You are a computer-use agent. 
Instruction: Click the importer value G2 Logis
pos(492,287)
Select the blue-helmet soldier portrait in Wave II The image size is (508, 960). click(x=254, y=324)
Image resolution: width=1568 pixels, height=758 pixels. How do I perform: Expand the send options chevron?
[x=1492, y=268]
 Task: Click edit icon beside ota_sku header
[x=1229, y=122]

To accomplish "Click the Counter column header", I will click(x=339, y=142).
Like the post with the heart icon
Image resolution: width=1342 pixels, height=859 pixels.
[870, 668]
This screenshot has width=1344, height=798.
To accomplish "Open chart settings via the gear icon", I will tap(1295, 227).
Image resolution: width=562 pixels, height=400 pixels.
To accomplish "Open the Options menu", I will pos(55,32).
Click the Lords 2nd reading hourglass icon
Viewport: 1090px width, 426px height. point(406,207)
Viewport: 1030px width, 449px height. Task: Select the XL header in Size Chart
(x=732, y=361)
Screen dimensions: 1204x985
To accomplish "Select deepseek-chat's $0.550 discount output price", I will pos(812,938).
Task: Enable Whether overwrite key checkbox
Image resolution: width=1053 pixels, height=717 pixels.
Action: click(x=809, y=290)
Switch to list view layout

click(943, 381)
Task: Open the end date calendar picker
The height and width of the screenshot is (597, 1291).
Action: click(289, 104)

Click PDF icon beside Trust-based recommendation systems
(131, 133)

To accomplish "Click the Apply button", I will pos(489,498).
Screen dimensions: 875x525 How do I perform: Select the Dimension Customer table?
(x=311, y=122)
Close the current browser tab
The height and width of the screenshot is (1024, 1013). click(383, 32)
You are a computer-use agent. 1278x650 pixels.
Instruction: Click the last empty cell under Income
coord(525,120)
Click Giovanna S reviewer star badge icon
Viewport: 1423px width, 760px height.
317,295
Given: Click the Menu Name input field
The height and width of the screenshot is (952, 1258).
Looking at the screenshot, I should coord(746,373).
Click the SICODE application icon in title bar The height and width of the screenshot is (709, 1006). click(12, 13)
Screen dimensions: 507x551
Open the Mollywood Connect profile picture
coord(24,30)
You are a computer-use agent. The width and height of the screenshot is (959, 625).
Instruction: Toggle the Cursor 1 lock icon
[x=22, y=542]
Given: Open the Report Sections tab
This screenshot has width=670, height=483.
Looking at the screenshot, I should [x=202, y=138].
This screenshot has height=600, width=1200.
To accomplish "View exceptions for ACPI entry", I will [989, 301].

········

What you need to do:
Write out exactly those lines running from the line with "This screenshot has height=600, width=1200." to the end of the data above, the first and last included.

Your solution:
This screenshot has height=600, width=1200.
To accomplish "View exceptions for ACPI entry", I will [989, 301].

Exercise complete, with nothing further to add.